I have a question regarding GOMP, that I figured is related to gcc.
I am using this image as a base for some experiments. It seems that I am using an alright version (4.9.2) based on this unmodified image, but I get some strange behaviour with a number of Cython related packages.
Example 1
When running this on the unmodified jupyter/all-spark-notebook docker image, when attempting to run Python I get the following issue,
import lightfm
Traceback (most recent call last):
File "", line 1, in
File "/opt/conda/lib/python3.4/site-packages/lightfm/init.py", line 1, in
from .lightfm import LightFM
File "/opt/conda/lib/python3.4/site-packages/lightfm/lightfm.py", line 7, in
from .lightfm_fast import (CSRMatrix, FastLightFM,
ImportError: /opt/conda/lib/python3.4/site-packages/lightfm/lightfm_fast.cpython-34m.so:
undefined symbol: GOMP_parallel
Things I have tried:
from .lightfm_fast import (CSRMatrix, FastLightFM,
fit_logistic, predict_lightfm,
fit_warp, fit_bpr, fit_warp_kos)
to
from .lightfm_fast import (CSRMatrix, FastLightFM, fit_logistic, predict_lightfm, fit_warp, fit_bpr, fit_warp_kos).
Same error.
Also tried ".lightfm" to "lightfm" to change from relative import.
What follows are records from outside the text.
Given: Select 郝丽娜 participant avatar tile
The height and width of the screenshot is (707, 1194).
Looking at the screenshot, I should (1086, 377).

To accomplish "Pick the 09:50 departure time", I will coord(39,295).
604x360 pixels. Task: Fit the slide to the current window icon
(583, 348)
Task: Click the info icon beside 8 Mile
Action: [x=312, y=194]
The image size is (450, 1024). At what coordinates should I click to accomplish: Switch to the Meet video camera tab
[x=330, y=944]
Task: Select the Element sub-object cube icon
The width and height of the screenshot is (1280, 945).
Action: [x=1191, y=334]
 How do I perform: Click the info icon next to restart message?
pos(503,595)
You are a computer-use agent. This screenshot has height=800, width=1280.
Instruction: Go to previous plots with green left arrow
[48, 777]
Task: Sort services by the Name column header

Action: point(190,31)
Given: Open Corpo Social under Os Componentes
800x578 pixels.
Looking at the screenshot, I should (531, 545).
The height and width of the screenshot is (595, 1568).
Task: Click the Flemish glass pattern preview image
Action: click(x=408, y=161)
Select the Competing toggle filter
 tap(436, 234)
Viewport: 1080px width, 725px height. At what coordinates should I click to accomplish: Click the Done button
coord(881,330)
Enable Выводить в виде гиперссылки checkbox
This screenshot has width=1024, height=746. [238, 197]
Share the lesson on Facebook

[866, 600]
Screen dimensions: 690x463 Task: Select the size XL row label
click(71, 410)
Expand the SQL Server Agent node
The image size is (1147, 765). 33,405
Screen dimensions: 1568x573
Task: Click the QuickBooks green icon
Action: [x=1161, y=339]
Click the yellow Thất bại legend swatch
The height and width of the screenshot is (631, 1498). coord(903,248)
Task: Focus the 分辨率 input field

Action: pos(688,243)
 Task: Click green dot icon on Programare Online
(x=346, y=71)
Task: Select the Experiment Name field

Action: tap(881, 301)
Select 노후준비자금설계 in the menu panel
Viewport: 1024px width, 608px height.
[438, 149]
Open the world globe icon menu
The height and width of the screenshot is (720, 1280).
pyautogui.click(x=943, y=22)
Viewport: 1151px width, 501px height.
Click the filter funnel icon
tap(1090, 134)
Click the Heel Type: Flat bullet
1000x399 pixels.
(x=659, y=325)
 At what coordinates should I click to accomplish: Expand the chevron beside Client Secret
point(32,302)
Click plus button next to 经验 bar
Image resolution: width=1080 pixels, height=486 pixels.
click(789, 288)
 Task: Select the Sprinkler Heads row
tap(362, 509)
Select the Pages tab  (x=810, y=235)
Same error
Checking gcc and kernel versions: gcc 4.9.2 Ubuntu 14.04 Linux 00846c176840 3.13.0-67-generic #110-Ubuntu SMP Fri Oct 23 13:24:41 UTC 2015 x86_64 GNU/Linux
But I think if you just pull the docker image and do a pip install lightfm it should replicate the error precisely.
Example 2
When running pip install xgboost, the install succeeds, but when in notebook I attempt to do:
---------------------------------------------------------------------------
OSError Traceback (most recent call last)
<ipython-input-2-afdaff4619ce> in <module>()
----> 1 import xgboost
/home/jovyan/.local/lib/python3.5/site-packages/xgboost-0.4-py3.5.egg/xgboost/__init__.py in <module>()
9 import os
10
---> 11 from .core import DMatrix, Booster
12 from .training import train, cv
13 from . import rabit
/home/jovyan/.local/lib/python3.5/site-packages/xgboost-0.4-py3.5.egg/xgboost/core.py in <module>()
81
82 # load the XGBoost library globally
---> 83 _LIB = _load_lib()
84
85 def _check_call(ret):
/home/jovyan/.local/lib/python3.5/site-packages/xgboost-0.4-py3.5.egg/xgboost/core.py in _load_lib()
75 if len(lib_path) == 0:
76 return None
---> 77 lib = ctypes.cdll.LoadLibrary(lib_path[0])
78 lib.XGBGetLastError.restype = ctypes.c_char_p
79 return lib
/opt/conda/lib/python3.5/ctypes/__init__.py in LoadLibrary(self, name)
423
424 def LoadLibrary(self, name):
--> 425 return self._dlltype(name)
426
427 cdll = LibraryLoader(CDLL)
/opt/conda/lib/python3.5/ctypes/__init__.py in __init__(self, name, mode, handle, use_errno, use_last_error)
345
346 if handle is None:
--> 347 self._handle = _dlopen(self._name, mode)
348 else:
349 self._handle = handle
OSError: /opt/conda/bin/../lib/libgomp.so.1: version `GOMP_4.0' not found (required by /home/jovyan/.local/lib/python3.5/site-packages/xgboost-0.4-py3.5.egg/xgboost/libxgboost.so)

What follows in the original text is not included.